Method(s): A single centre, prospective, mixed-methods study, over 30 months. Fifty-eight women aged between 16-40, attending a cancer hospital with a new diagnosis of cancer were recruited. Thirty-four women, decided not to preserve their fertility in oncology (Group 1). Twenty-four women were referred to the fertility expert (Group 2). Data was collected using patient-reported outcome measures which were administered at baseline, pre-and-post fertility consultation (T1 & T2) and post cancer treatment (T3). A subsample (n=15) also took part in a qualitative interview. The interview transcripts were coded by two members of the study team using NVivo and analysed using a thematic approach.

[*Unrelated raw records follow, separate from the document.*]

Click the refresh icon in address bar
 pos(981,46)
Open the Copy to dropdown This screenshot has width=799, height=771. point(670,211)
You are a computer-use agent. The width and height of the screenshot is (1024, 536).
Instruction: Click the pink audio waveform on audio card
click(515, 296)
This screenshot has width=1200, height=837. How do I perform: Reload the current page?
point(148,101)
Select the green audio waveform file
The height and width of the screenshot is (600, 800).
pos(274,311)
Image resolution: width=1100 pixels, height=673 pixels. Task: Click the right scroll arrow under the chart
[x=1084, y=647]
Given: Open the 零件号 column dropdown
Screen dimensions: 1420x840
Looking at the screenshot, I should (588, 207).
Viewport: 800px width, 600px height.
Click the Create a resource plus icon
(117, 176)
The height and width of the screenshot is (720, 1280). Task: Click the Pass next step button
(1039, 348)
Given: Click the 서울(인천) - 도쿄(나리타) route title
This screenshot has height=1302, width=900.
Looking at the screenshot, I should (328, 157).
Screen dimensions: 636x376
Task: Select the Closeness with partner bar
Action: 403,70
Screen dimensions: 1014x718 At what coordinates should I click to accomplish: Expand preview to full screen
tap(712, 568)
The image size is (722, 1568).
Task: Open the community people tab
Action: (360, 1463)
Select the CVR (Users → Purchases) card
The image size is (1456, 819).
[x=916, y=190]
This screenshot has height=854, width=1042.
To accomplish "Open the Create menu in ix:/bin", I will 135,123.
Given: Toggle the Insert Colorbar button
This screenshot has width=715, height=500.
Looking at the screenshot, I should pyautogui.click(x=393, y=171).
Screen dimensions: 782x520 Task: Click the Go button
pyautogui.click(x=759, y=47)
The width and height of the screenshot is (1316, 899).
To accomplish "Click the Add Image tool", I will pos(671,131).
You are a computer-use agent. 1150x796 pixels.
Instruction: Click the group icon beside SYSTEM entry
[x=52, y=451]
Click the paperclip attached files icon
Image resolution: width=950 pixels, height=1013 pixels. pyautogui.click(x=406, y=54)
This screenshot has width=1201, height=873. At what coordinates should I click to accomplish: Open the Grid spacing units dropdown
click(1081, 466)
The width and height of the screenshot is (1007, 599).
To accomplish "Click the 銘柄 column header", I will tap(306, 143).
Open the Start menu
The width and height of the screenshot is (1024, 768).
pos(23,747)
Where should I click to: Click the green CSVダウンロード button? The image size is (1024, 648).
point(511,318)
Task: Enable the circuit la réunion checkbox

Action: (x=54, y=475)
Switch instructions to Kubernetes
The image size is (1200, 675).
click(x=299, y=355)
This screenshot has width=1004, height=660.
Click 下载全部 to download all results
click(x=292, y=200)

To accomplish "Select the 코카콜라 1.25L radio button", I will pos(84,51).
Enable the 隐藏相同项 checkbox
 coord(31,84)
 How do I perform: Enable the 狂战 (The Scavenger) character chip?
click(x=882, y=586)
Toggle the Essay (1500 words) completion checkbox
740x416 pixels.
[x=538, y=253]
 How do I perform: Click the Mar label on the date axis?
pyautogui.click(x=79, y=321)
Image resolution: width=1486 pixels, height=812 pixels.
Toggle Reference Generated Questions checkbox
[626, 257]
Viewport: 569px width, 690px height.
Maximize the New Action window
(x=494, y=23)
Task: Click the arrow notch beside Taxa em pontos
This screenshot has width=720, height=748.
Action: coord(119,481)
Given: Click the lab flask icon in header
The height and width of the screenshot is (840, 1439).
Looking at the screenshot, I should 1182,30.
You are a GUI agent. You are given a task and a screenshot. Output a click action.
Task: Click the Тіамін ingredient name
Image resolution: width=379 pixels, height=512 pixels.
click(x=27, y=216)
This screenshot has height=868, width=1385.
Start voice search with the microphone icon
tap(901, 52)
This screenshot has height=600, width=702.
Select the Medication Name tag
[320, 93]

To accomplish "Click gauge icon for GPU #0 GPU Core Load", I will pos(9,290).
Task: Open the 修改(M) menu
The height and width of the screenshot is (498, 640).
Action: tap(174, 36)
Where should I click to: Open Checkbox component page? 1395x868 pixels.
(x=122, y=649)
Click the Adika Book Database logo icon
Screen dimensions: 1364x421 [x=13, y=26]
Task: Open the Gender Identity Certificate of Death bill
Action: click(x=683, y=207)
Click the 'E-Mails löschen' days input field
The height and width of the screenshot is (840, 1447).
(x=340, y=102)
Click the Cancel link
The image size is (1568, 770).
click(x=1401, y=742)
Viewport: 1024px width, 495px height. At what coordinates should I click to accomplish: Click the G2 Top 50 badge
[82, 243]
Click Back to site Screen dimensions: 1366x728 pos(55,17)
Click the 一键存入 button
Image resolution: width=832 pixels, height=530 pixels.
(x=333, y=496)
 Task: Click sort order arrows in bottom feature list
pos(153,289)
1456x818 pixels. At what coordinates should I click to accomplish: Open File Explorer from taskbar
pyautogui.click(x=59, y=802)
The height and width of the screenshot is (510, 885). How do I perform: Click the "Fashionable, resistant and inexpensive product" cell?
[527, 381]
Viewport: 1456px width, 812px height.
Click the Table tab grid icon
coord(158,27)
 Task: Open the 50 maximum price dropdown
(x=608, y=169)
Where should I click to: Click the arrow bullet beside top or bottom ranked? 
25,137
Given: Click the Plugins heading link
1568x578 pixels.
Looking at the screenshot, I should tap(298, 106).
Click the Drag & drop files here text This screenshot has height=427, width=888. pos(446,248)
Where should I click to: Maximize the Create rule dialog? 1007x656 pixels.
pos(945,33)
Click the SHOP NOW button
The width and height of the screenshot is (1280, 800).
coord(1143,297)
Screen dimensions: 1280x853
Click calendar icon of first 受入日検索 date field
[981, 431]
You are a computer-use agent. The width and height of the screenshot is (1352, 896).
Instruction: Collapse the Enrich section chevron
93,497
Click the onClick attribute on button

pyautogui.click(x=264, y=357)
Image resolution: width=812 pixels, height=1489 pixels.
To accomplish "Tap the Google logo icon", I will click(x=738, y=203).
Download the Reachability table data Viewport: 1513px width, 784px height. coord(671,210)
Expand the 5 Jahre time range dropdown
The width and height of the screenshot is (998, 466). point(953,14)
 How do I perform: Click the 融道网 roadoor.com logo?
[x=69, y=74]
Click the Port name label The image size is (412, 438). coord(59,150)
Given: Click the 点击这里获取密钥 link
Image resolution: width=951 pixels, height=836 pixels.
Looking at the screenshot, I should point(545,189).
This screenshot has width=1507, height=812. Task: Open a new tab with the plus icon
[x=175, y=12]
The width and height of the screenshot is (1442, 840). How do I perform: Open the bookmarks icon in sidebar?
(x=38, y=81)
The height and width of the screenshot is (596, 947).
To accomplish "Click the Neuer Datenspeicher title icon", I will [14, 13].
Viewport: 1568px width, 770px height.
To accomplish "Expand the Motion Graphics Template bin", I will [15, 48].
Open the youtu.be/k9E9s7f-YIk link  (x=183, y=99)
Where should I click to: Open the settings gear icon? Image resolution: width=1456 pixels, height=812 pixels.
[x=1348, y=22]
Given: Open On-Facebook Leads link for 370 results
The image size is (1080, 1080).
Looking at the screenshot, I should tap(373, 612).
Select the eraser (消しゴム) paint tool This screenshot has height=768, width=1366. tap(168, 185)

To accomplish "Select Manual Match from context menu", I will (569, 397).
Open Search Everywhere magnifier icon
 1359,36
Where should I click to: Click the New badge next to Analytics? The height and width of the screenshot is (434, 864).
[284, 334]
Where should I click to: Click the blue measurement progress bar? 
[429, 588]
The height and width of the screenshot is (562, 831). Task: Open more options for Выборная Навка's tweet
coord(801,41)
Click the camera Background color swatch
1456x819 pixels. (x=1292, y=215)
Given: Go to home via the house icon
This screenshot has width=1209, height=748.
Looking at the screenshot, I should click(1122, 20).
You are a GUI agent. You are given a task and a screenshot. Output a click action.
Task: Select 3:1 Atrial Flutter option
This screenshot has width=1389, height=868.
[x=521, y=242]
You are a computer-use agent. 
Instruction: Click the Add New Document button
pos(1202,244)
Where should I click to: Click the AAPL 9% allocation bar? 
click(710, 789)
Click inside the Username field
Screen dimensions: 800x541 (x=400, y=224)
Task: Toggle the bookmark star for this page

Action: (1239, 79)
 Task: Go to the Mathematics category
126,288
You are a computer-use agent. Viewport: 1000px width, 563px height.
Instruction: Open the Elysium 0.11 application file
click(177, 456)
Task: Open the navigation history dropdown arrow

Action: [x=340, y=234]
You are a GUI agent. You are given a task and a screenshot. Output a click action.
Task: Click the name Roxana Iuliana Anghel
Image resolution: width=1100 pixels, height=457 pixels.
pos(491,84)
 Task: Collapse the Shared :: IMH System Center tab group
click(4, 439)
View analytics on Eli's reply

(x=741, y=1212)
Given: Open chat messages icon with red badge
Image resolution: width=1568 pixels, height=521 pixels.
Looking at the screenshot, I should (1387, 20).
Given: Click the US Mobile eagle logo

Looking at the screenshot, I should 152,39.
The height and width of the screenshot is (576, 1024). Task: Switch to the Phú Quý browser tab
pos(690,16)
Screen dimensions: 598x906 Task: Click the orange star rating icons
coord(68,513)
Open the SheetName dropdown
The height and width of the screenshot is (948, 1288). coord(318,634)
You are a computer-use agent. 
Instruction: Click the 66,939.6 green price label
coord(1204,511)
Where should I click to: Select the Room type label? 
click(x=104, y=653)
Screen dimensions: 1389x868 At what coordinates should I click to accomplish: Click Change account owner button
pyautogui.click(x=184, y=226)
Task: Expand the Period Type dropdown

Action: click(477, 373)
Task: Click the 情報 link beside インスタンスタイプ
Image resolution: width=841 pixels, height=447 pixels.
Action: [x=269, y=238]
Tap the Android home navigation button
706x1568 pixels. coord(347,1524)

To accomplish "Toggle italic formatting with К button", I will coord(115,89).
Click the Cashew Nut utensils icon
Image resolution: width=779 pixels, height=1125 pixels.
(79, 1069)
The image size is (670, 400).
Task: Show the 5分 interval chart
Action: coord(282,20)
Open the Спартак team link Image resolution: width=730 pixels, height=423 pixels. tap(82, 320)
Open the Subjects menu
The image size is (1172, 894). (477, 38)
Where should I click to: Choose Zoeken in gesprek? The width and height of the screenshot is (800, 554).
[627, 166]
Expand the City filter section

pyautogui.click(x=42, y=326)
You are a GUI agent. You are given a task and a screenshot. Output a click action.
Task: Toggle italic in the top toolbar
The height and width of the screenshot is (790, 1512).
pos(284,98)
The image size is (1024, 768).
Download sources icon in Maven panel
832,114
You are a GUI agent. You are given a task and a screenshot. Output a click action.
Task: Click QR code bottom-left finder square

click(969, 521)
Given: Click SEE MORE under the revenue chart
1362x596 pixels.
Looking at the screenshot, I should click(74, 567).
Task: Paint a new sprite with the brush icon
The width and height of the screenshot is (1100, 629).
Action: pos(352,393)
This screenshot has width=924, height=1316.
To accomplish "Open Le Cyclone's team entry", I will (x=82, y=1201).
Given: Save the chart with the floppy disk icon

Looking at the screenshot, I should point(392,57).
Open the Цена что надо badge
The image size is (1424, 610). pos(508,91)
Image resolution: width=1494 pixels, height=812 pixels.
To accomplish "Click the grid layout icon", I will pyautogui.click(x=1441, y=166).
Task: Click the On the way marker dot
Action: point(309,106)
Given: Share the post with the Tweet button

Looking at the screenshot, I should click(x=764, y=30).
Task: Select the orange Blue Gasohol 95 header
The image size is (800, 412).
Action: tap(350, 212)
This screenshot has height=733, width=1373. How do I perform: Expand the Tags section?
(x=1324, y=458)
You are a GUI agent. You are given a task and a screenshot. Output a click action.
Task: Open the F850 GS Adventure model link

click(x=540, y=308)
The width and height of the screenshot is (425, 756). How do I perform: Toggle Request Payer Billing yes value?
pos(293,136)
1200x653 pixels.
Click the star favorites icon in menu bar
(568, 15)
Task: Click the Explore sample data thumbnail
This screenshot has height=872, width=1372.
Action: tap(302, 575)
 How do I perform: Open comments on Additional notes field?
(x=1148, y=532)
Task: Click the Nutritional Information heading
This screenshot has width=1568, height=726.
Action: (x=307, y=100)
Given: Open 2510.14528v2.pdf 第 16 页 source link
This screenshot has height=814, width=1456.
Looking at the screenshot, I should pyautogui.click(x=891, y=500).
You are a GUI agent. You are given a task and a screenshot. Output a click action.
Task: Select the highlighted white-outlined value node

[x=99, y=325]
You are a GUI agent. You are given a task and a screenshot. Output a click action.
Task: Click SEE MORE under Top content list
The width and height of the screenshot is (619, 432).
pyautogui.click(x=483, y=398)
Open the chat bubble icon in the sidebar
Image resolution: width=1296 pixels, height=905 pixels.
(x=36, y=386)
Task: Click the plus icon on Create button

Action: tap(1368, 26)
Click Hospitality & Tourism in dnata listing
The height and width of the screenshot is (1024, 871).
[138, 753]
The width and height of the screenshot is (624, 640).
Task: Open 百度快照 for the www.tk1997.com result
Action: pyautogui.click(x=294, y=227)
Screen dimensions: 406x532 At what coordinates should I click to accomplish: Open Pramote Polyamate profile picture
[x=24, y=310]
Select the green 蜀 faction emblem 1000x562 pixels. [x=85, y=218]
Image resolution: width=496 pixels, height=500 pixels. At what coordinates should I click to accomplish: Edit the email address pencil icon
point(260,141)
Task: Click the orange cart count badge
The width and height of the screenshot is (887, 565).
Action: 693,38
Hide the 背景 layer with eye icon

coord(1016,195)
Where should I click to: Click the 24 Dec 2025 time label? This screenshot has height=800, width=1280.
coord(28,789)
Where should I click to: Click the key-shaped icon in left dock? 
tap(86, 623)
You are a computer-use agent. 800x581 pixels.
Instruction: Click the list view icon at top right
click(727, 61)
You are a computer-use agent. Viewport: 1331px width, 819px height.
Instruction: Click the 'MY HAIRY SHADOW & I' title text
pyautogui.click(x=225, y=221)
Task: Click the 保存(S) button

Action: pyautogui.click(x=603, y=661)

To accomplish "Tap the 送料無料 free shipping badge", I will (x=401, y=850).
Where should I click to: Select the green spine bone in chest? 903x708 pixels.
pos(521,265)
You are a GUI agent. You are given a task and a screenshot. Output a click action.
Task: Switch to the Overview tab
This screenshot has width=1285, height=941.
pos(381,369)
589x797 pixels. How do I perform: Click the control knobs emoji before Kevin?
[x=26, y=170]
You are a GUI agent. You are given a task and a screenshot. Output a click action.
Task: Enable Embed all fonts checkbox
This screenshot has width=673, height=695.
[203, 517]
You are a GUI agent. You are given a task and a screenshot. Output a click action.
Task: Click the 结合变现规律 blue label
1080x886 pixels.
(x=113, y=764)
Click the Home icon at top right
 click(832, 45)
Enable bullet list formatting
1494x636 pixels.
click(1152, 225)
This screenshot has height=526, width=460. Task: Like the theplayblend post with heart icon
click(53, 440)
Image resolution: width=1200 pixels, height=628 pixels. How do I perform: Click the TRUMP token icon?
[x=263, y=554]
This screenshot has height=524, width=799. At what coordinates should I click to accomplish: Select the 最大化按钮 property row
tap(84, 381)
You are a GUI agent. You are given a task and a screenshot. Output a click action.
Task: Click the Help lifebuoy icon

Result(s): In Group 1, reasons for declining a referral to the fertility expert were i) already completed their family (44%), ii) worried about future survival/delaying cancer treatment (18%), iii) too old for FP treatment/subsequent pregnancy (18%), iv) never wanted children (12%), iv) had an oestrogen positive cancer (3%), vi) not told/given the option of FP (3%).

The mean age of the women in Group 2 was 29.2 years, range (16 - 39 years). These women had breast cancer (60.9%), lymphoma (17.4%), sarcoma (4.3%) cervical (4.3%) rectal (4.3%) brain (4.3%) and tonsil cancer (4.3%). Median time of referral from oncology to the fertility expert was 7 days (range 1 – 29 days). Sixteen women preserved their fertility; six opted for oocyte freezing, seven embryo freezing and three both. The qualitative analysis revealed that the main reason hindering the FP decision was the lack of FP treatment information received at the point of diagnosis/treatment planning stage in oncology. Other reasons included age, costs, having a hormone sensitive and/or aggressive cancer, time pressure to make the decision and/or start cancer treatment, perceived risks around delaying cancer treatment, not feeling re-assured by clinical advice, fear of the FP treatment and uncertainty over IVF success rates.

Conclusion(s): Women wanted to receive some specialist FP information sooner and in the context of their cancer care, in advance of seeing the fertility expert. These findings are informing the development of a FP decision aid for use in oncology to better support and prepare women needing cancer treatment with fertility decisions.